Nos populations des villes et des campagnes, en pleine guerre de libération nationale, ont, du dimanche 11 décembre au dimanche 18 décembre 1960, manifesté avec courage, éclat et fermeté pour l’indépendance de l’Algérie à l’annonce d’une part, de la venue du général de Gaulle à Alger, d’autre part, de la délibération à l’ONU, le 19 décembre 1960, de la «question algérienne». Notamment, ces manifestations ont ainsi prouvé au monde l’adhésion des Algériens au FLN et à l’ALN, de même qu’elles ont été déterminantes dans la capitale Alger et ses quartiers à forte densité populaire totalement nationaliste: Belcourt, Clos Salembier (auj. El Madania), El Qaçba, Climat de France (auj. Oued Koriche), Kouba, El Harrâch, Birkhadem,… D’abord pacifiques, ces manifestations formées d’hommes et de femmes de tout âge, d’adolescents et de jeunes enfants criant des slogans de soutien à la politique d’indépendance de l’Algérie, puis, face aux ripostes meurtrières des Ultras de «l’Algérie française» et à la répression sanglante de l’armée et de la police de l’administration coloniale, elles se sont vite transformées en un soulèvement insurrectionnel, poitrines nues offertes au sacrifice suprême pour que vive l’Algérie libre et indépendante… «Cent trois martyrs et des centaines de blessés seront dénombrés parmi les manifestants, sauvagement réprimés par les forces coloniales.» rapporte la presse internationale en décembre 1960. On y a compté des civils, des personnes âgées, des femmes et des enfants, tel que Farid Maghraoui, 10 ans, premier chahid du Clos Salembier…
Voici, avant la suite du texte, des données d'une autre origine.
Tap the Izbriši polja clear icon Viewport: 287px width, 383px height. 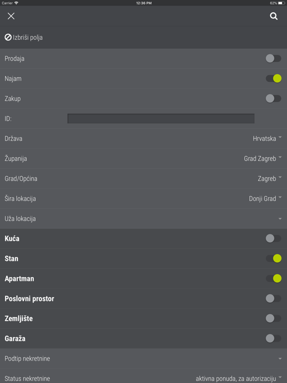pos(8,37)
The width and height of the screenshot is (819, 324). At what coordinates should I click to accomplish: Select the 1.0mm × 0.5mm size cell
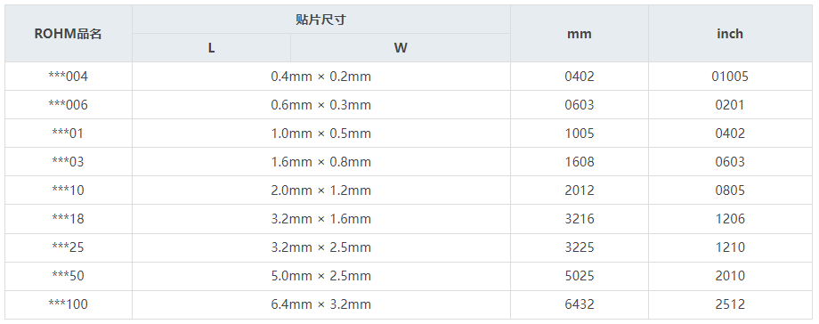321,134
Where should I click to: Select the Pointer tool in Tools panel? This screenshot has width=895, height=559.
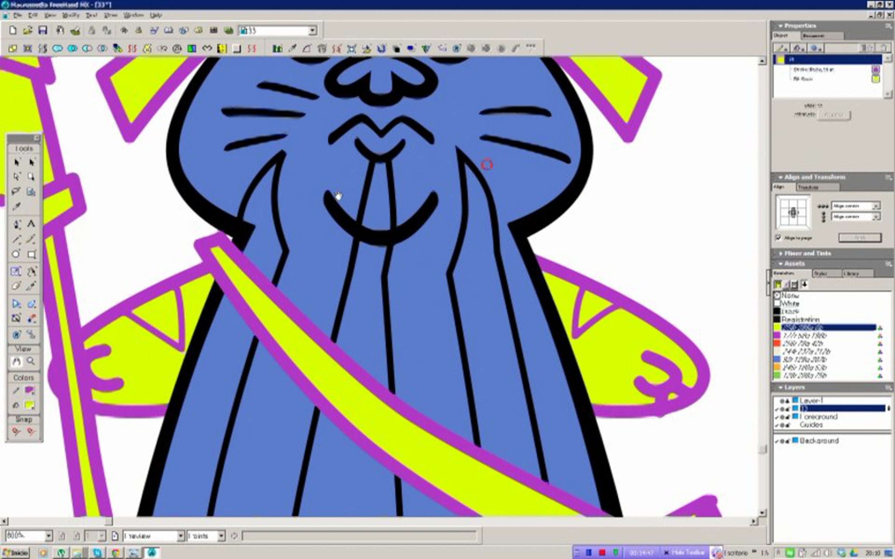click(17, 162)

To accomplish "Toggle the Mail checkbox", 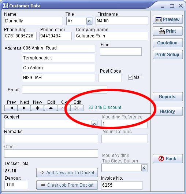I will pos(130,77).
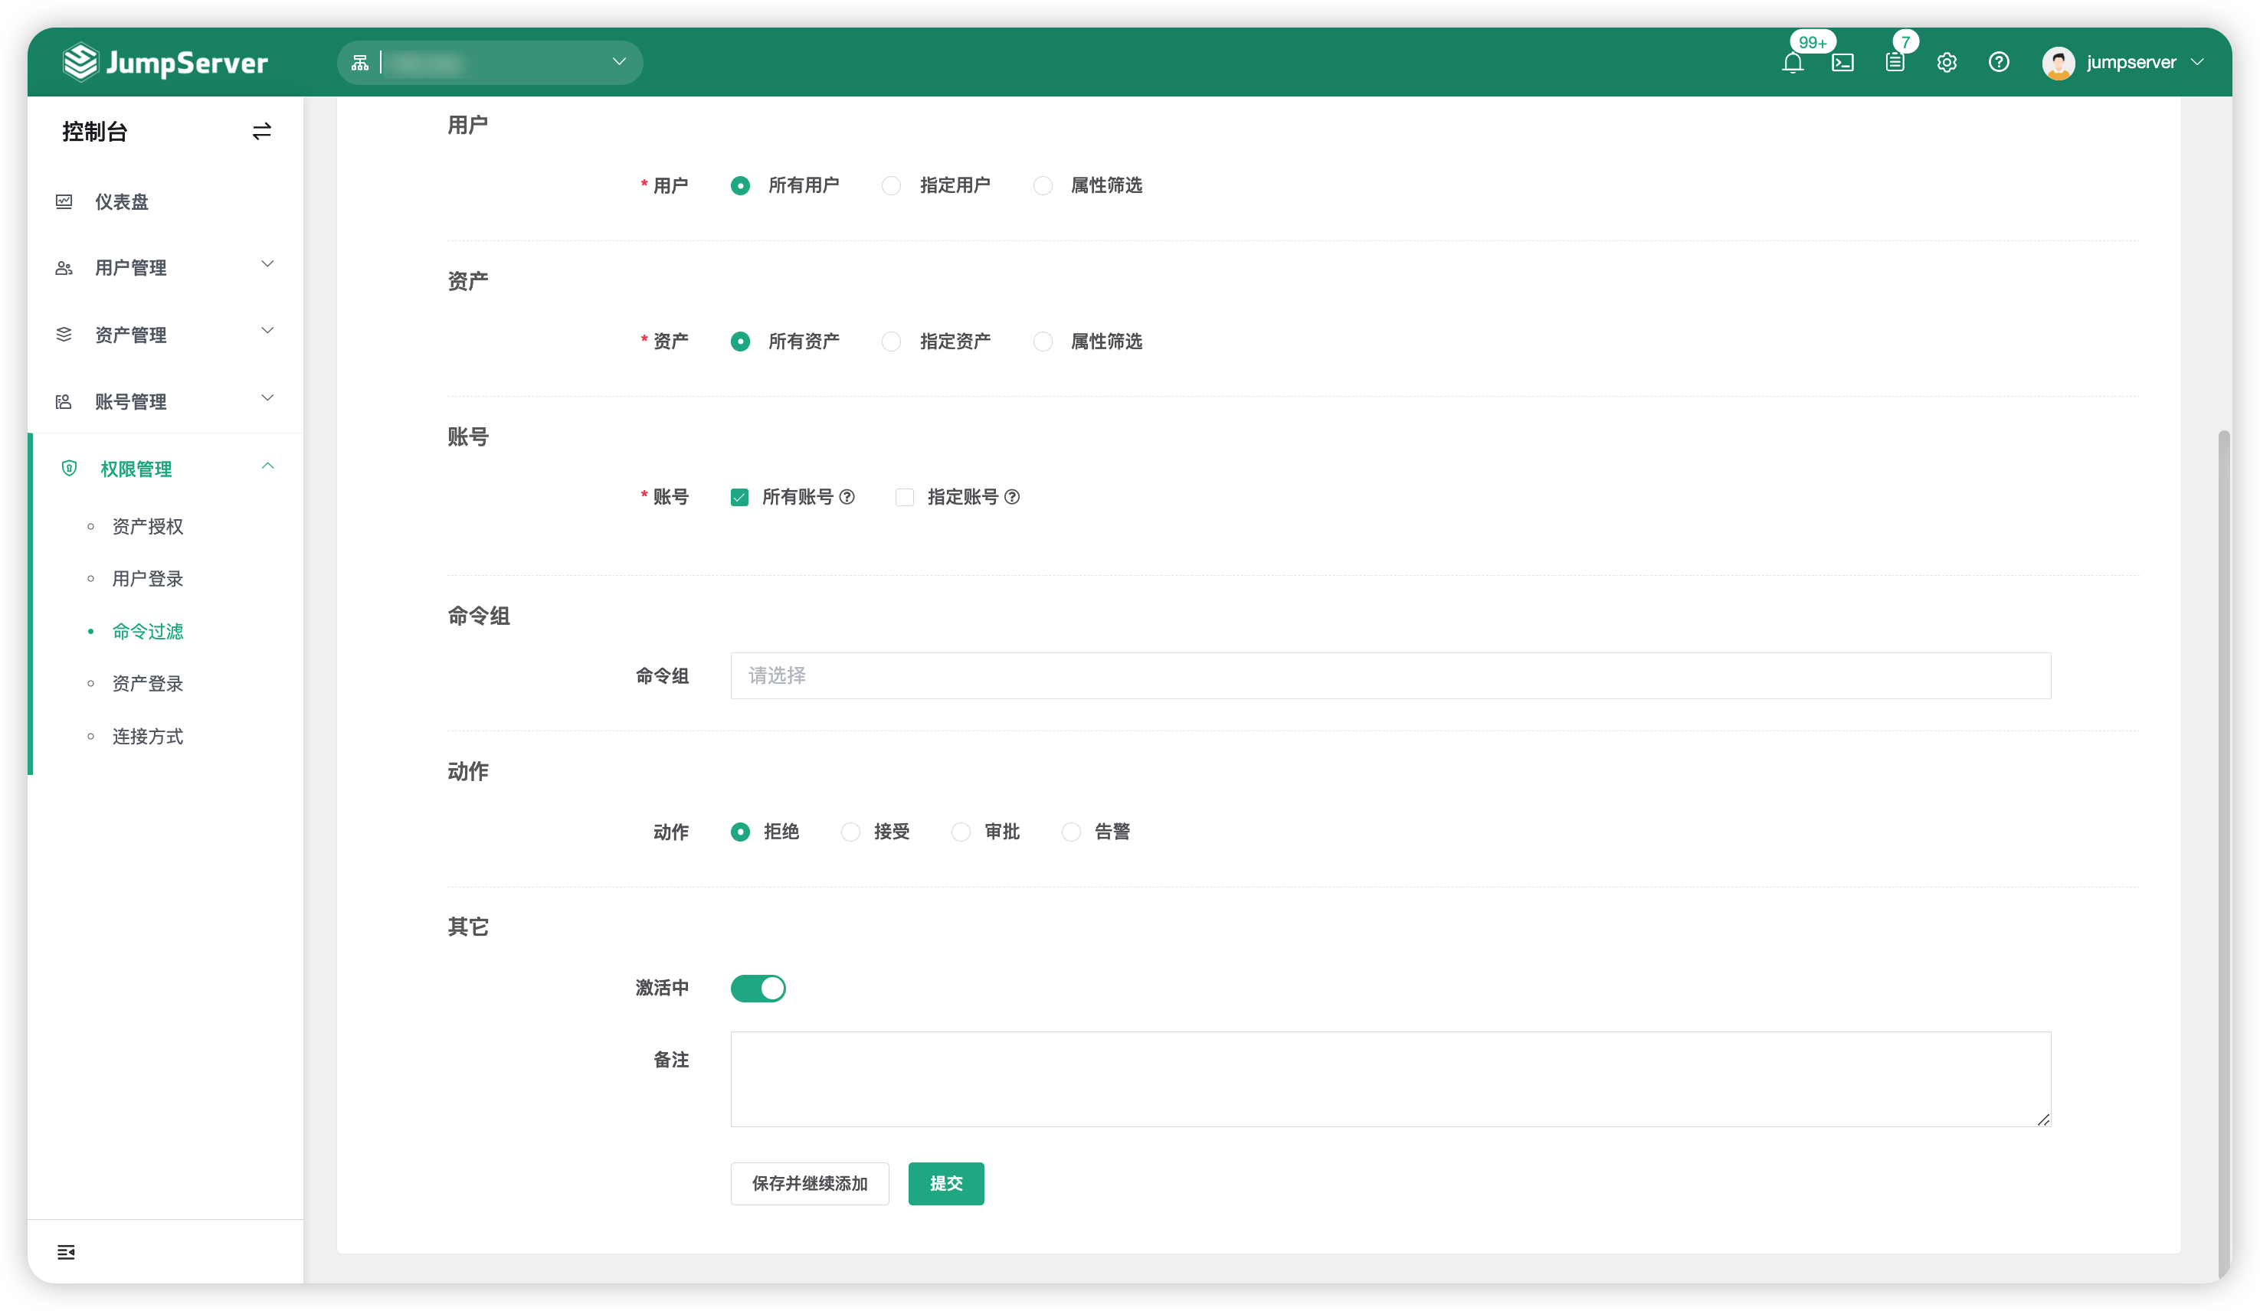Select the 指定用户 radio option
The image size is (2260, 1311).
tap(891, 186)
Ce douloureux événement – historique et glorieux – a été rapporté ou évoqué dans des pièces poétiques en vers libres, le genre libérant la parole et conforme à l’urgence à dire l’actualité et à la décrire: la souffrance, la détermination et l’espoir populaire du peuple algérien y ont gagné en authenticité. Quelques extraits de poèmes (d’hier ou d’aujourd’hui) sont proposés comme autant de modestes et émouvants hommages-témoignages. Ils ne constituent pas du tout une anthologie du souvenir de l’immense soulèvement populaire du 11 décembre 1960 d’Alger et de toutes les villes d’Algérie. Bien d’autres poèmes existent et de grands poètes aussi, cela mérite de les retrouver et de les recueillir en un volume, en plusieurs volumes, tout à leur belle mesure; ce sera, sans haine, une leçon d’histoire d’un peuple paisible, trop longtemps victime et dont le courage a formidablement mûri pour sa Révolution…
Aujourd’hui 11 Décembre
Une fleur s’élève dans mon jardin / Sur la tombe de mes souvenirs / Aujourd’hui 11 Décembre / Les fleurs sont matinales / Souvenirs ô incendie dans les coeurs endoloris / Viens! que je reconnaisse moi aussi ma mère ma soeur mon épouse / Au fond de ce trouble transparent qui baigne ma mémoire / Aujourd’hui 11 Décembre / Viens! silhouette fragile, mère Zeïneb / Vacillante mais debout mais souriante sur ton corps étendu / Crevé par les échardes broyé par les aciers / Aujourd’hui 11 Décembre / Viens! ma jeune soeur au visage pourpre / Promise au bonheur de l’Algérie future / Ton fiancé pour un baiser tomba dans tes bras brisés / Aujourd’hui 11 Décembre / Viens! mon épouse aux clartés multiples / Pénètre dans mon temple constellé d’amour / Et dis-moi quel souffle t’anima et quelle couronne portes-tu? / Aujourd’hui 11 Décembre / Et je vois dans l’arrière brouillard un printemps / Des champs et des champs de fleurs blanches / Et ces calices chargés de tant de femmes me font fièrement gémir / Aujourd’hui 11 Décembre. (Kaddour M’Hamsadji, Aujourd’hui 11 Décembre 1960, in Oui, Algérie.)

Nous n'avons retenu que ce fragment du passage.